In general the fewer technologies you need to bring into the mix the less failure domains you need to consider. Let's also add that having an option to provide this natively allows for safe/sane defaults that prevent someone from botching a reverse proxy authentication setup which is by no means trivial to your application developer.
I can't see someone making a meaningful document level ACL outside of the db without some serious effort, nor would I consider home-baked external authentication for replication simple for the same crowd.
A side note I don't think it's good practice to expose your db to the internet, but if you look at Mongo's Atlas this doesn't seem to be as big of an issue as it may have been in the past.
We moved to CouchDB because we didn’t want to reinvent syncing.

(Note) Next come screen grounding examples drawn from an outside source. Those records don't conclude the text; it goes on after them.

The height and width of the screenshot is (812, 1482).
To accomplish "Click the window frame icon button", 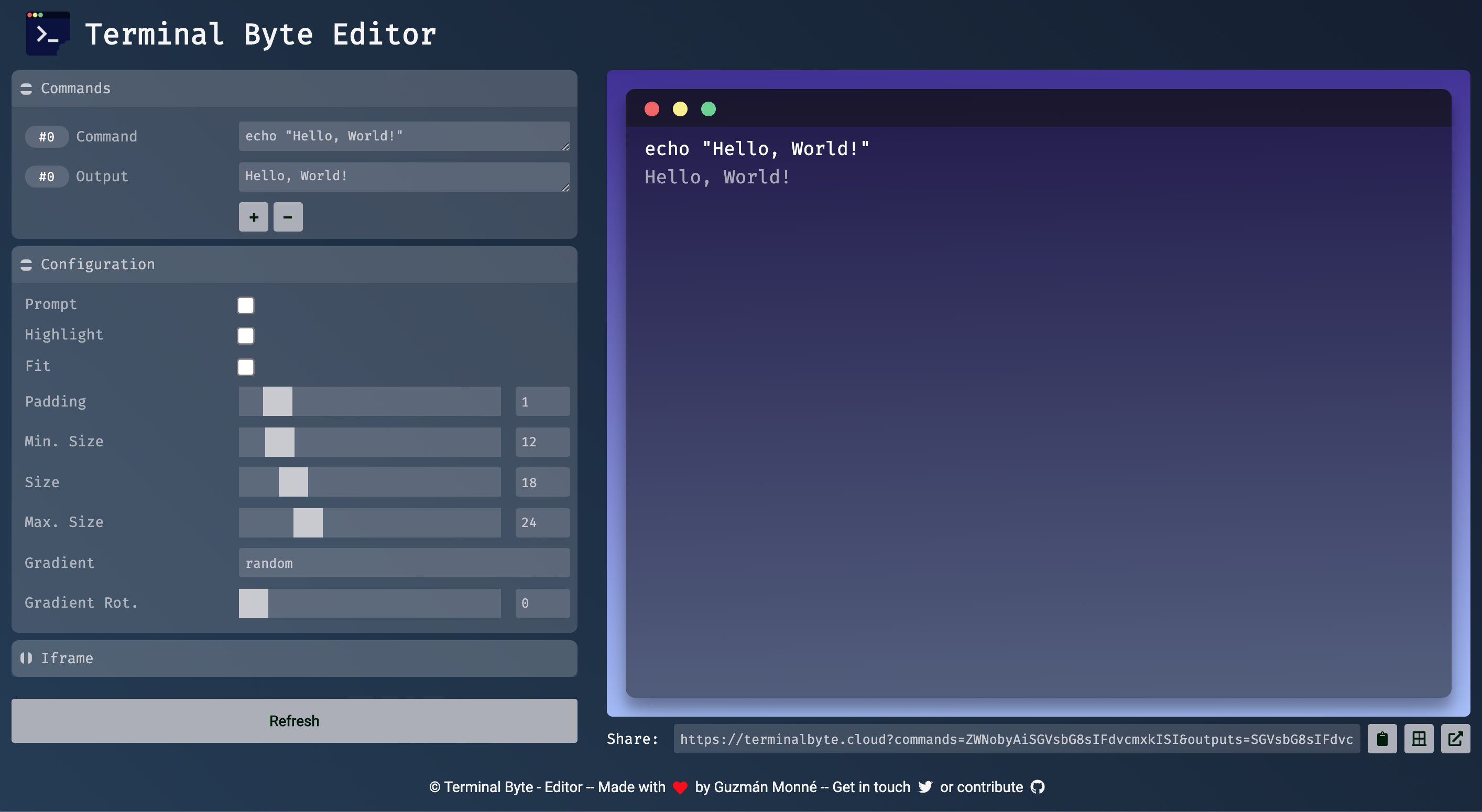I will (x=1419, y=739).
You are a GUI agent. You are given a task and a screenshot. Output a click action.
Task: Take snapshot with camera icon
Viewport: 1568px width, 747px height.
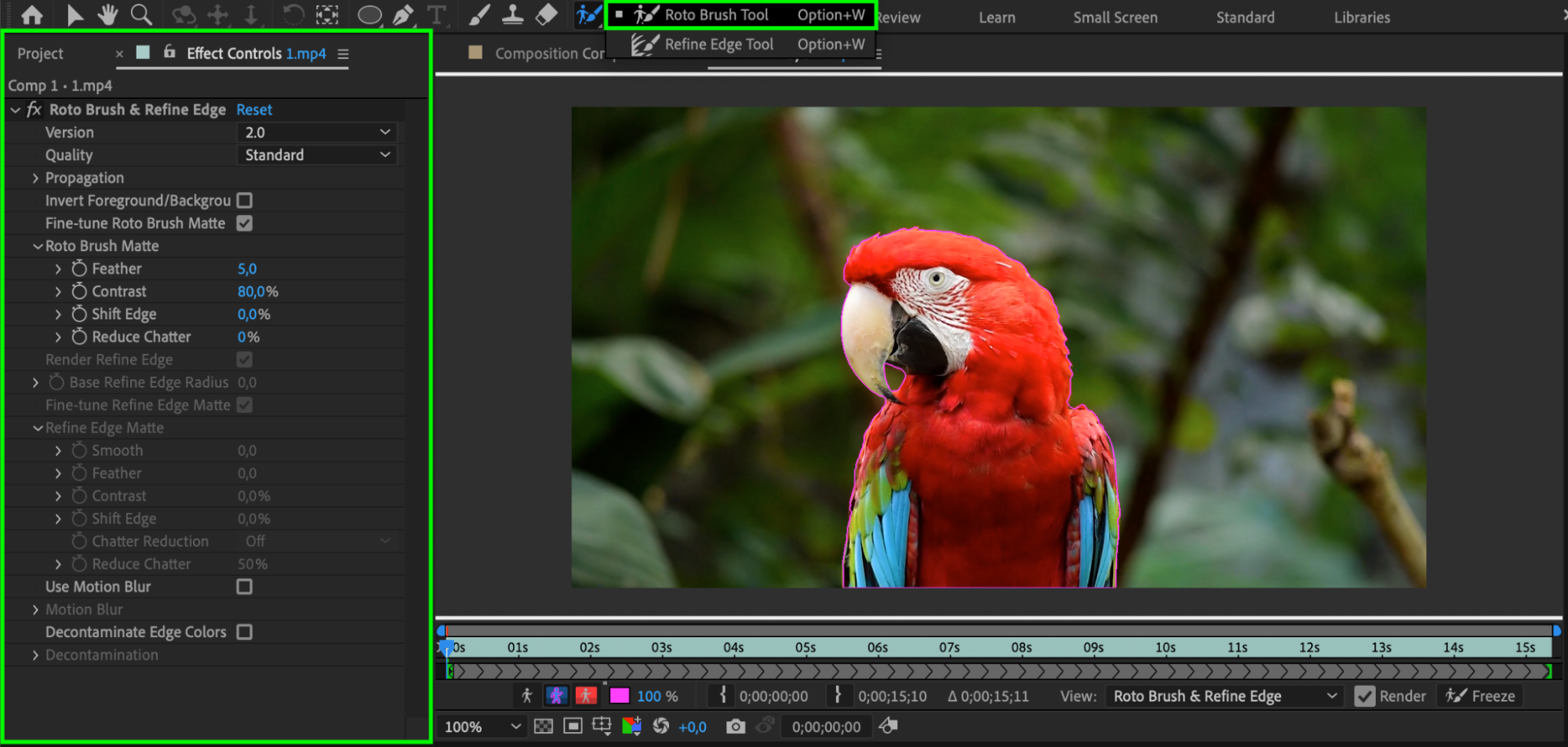point(735,727)
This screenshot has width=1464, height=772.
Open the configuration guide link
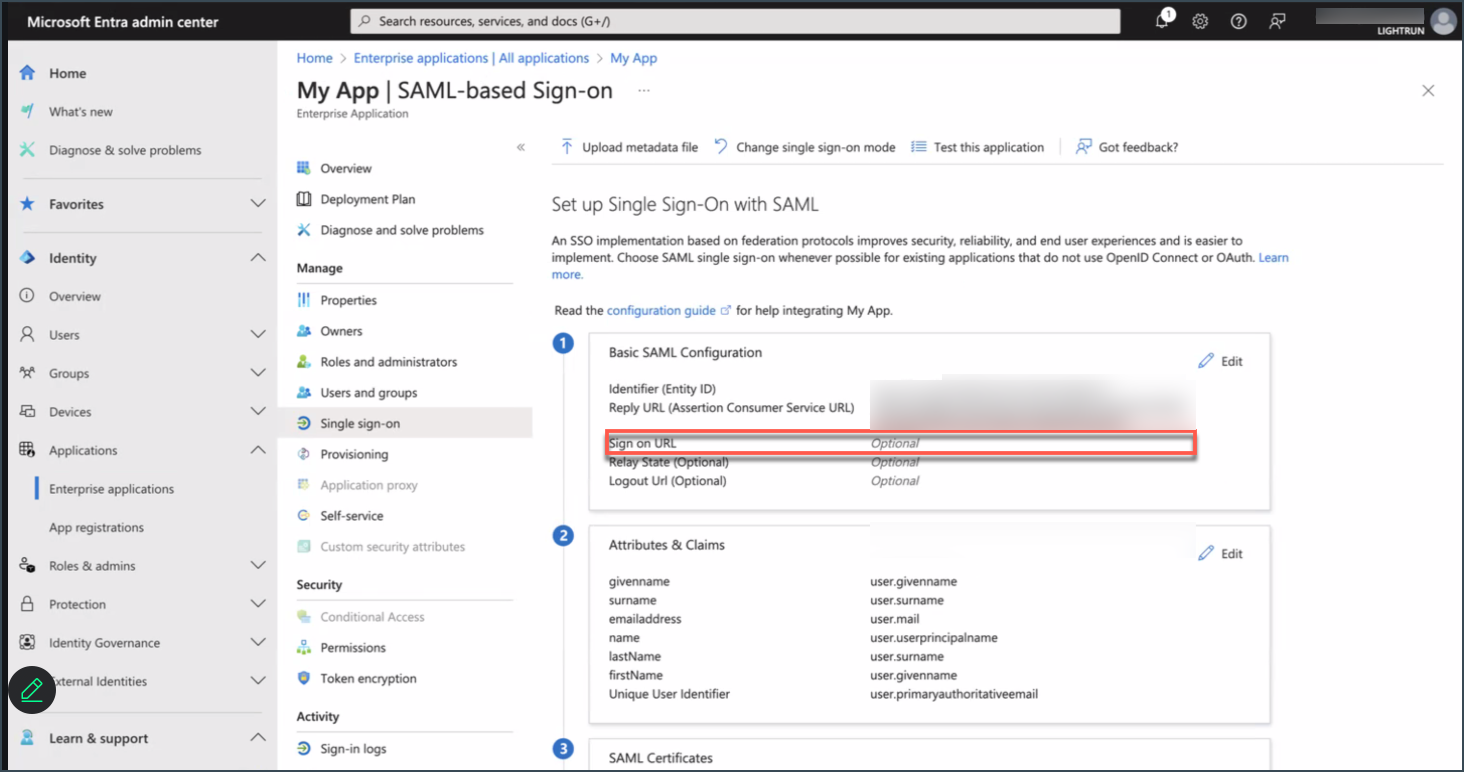pos(661,311)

We wanted a tech that could handle the online and offline case well, and CouchDB and some supporting libraries (PouchDB, some native mobile OS libraries) helped with this.
Syncing was a solved problem in the CouchDB world, so we moved to CouchDB.
Access controls also seem like they should be a “solved problem,” something we can adopt that works well with CouchDB.
Is there some plan for a standard ACL approach for CouchDB users? If we need to put it into some app in front of the database, that eliminates the “solved” nature of sync... or at least introduces added complexities like a reverse proxy.
I really hope CouchDB could bring in some ACL management into the ecosystem as a standard, drop-in sort of approach, and not something that requires custom development for every single app that wants to use CouchDB / Cloudant.
That RFC/PR adds ACLs at the document level to CouchDB, but it has been open for a year now. I hope they merge it as well. Until that PR the party line has always been to do ACL outside the DB like you would with any other DB, which really doesn’t make much sense to me.
Have a look at the ($3000/core) enterprise version of Microsoft SQL server and check the field and row level permissions with full inherited RBAC... It's a feature that has some need in the entreprise world. Ignoring these features because you can do it in the application is a bit of a sabotage... take the logic far enough and you'll eventually get to the conclusion that maybe you should build your own DB too.
I can't see someone making a meaningful document level ACL outside of the db without some serious effort, nor would I consider home-baked external authentication for replication simple for the same crowd.
A side note I don't think it's good practice to expose your db to the internet, but if you look at Mongo's Atlas this doesn't seem to be as big of an issue as it may have been in the past.